The project emerged from a bidding war that probably cost A24 a small fortune. But when you've got Pitt teaming up with Edward Berger (fresh off his "Conclave" triumph), maybe that's just the price of poker these days.

Here's the thing about "The Riders" — it's not your typical missing-person story. Based on Tim Winton's 1994 novel, the film follows Fred Scully, who does what many of us dream about but never dare: buys a farmhouse in Ireland. (Let's be real, who hasn't fantasized about escaping to the Emerald Isle after a particularly rough Monday?) But Scully's dream quickly morphs into a nightmare when his wife vanishes without a trace, leaving their seven-year-old daughter Billie as the only witness to... well, whatever happened.

David Kajganich, whose work on "Bones and All" proved he knows how to serve up emotional devastation with a side of style, has adapted the screenplay. The project's been marinating at Ridley Scott's Scott Free banner for over a decade — sometimes the best stories need time to properly ferment.
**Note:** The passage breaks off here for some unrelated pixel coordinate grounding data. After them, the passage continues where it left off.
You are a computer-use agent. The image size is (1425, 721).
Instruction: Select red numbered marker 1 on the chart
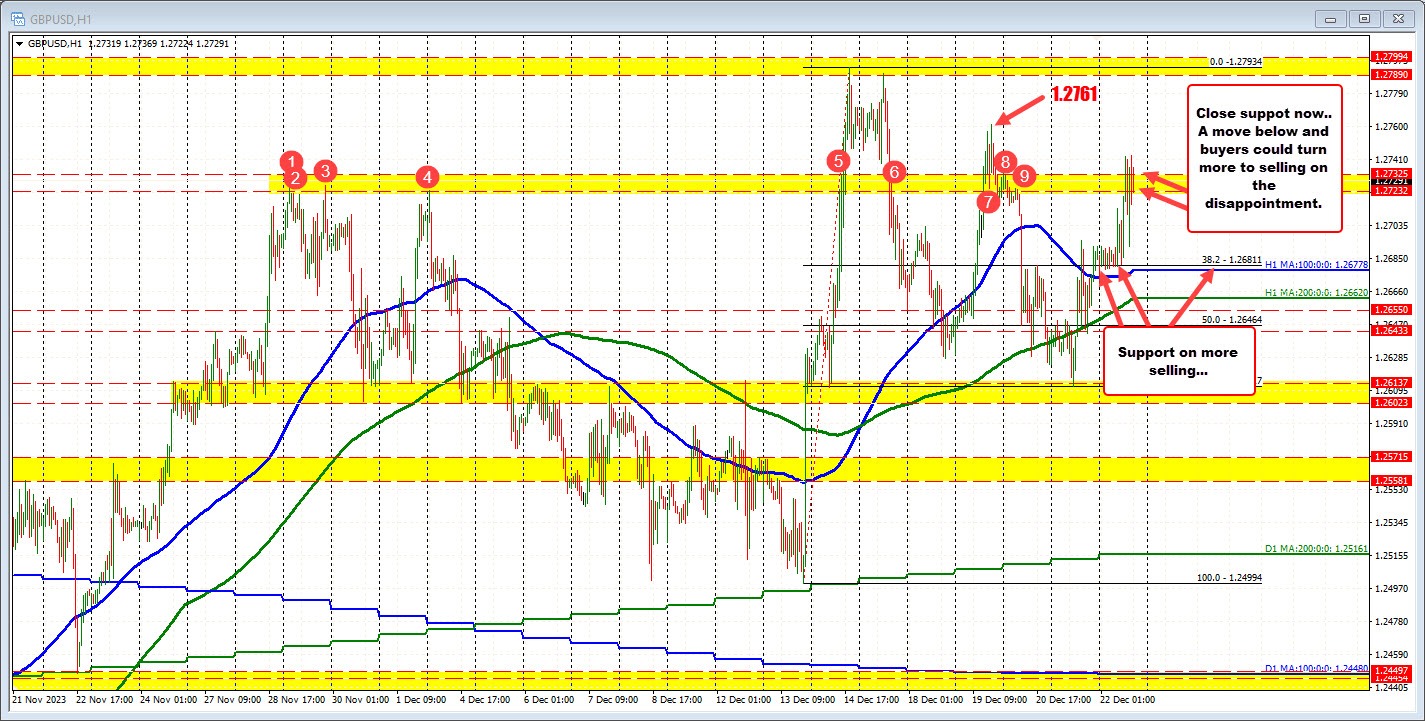pos(291,162)
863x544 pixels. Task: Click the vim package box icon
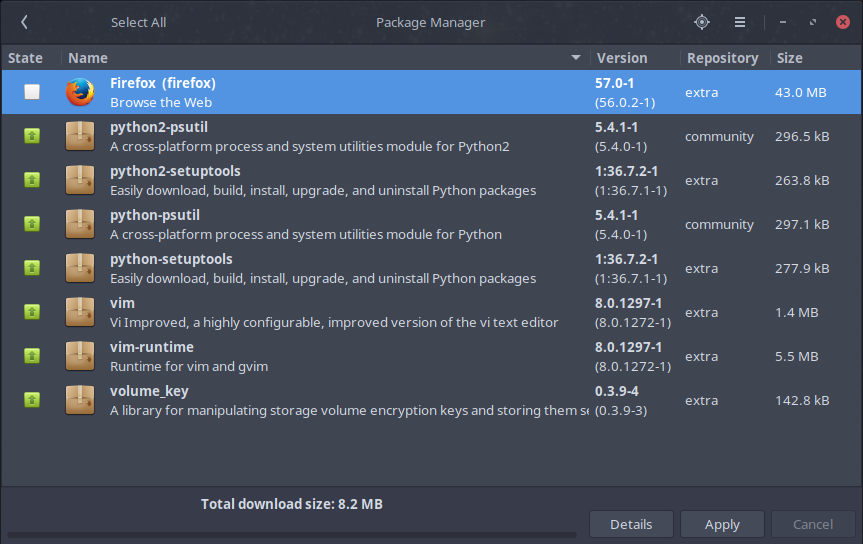[x=80, y=312]
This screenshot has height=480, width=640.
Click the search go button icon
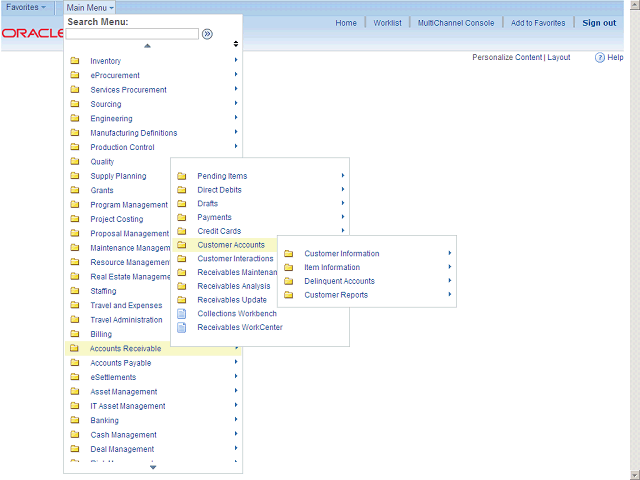[x=207, y=34]
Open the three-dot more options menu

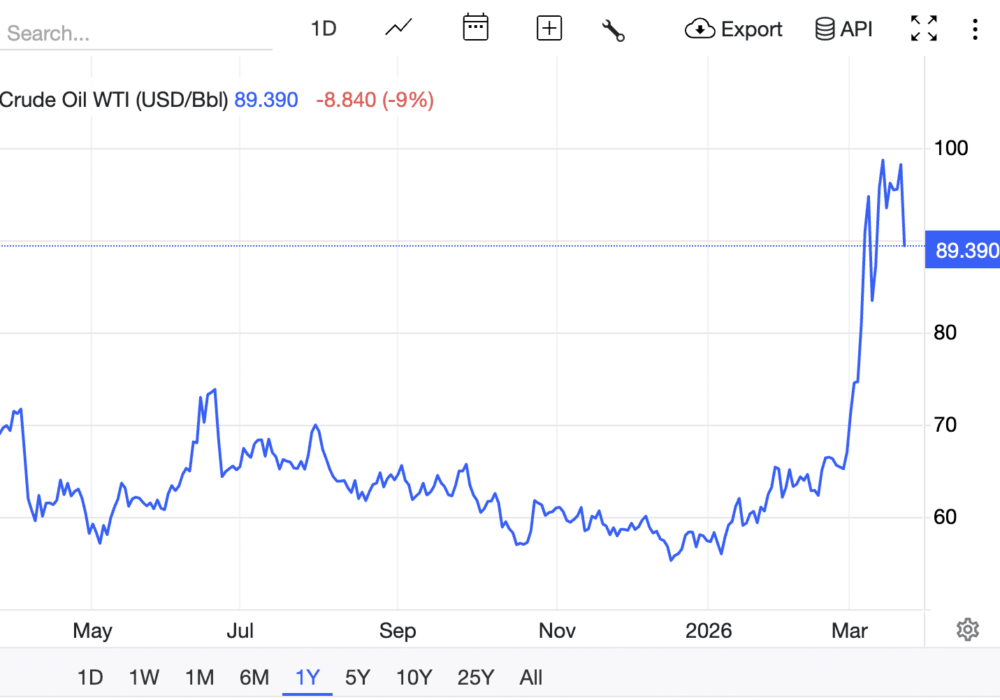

For A24, this represents another calculated step in their ongoing mission to make "prestige" and "commercial" stop feeling like opposing forces in cinema. Production kicks off in early 2026, with filming planned across Europe — though whether they'll stick to the novel's locations or chart their own course remains to be seen.

Meanwhile, Pitt's keeping busy. He's set to reprise his role as Cliff Booth in a Netflix sequel to "Once Upon a Time in Hollywood" — a project that somehow managed to get both David Fincher and Quentin Tarantino on board. Because apparently, lightning does occasionally strike twice in La La Land.
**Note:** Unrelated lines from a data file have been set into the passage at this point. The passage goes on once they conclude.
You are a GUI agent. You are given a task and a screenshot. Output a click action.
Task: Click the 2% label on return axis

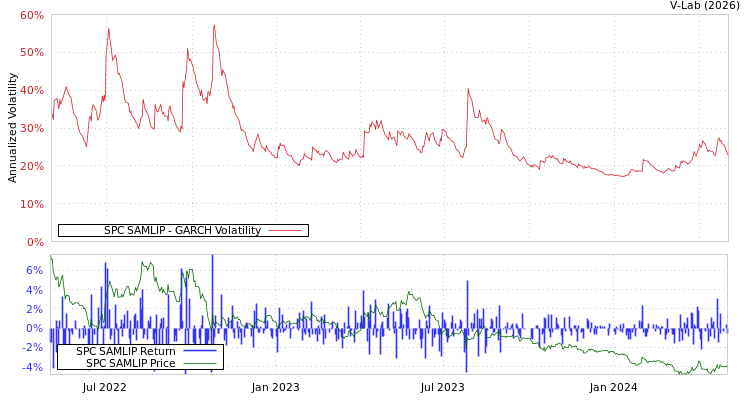(34, 309)
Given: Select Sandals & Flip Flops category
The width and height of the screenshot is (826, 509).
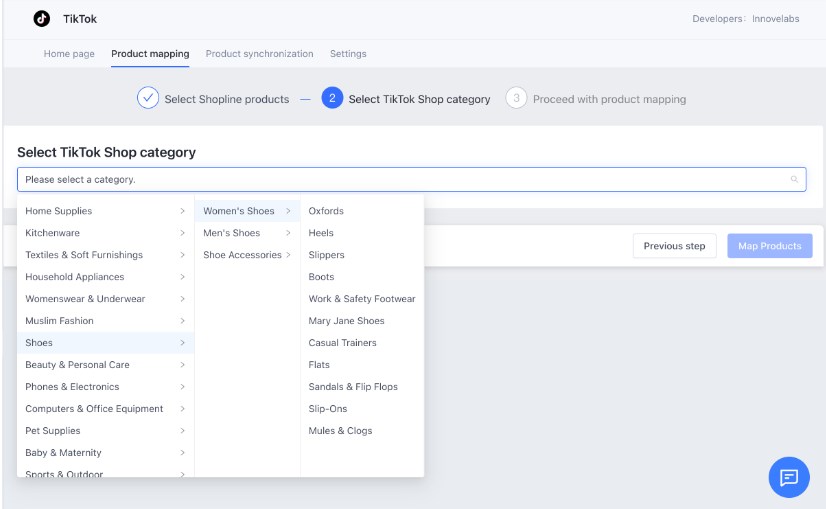Looking at the screenshot, I should (x=353, y=387).
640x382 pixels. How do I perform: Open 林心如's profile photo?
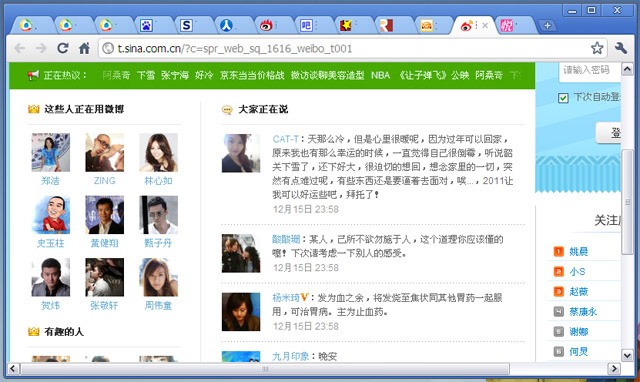(x=158, y=152)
Before "The Riders" even starts rolling, we'll see Pitt burning rubber in Joseph Kosinski's "F1" (coming summer 2025). At this point in his career, Pitt seems determined to prove that age is just a number, and frankly? He's making a pretty convincing case.

The combination of A24's indie cred, Berger's artistic vision, and Pitt's star power suggests "The Riders" might be exactly what cinema needs right now — a reminder that sometimes the most compelling stories are the ones that make us uncomfortable in our seats. At the very least, it'll give us something to debate over dinner besides whatever's trending on social media.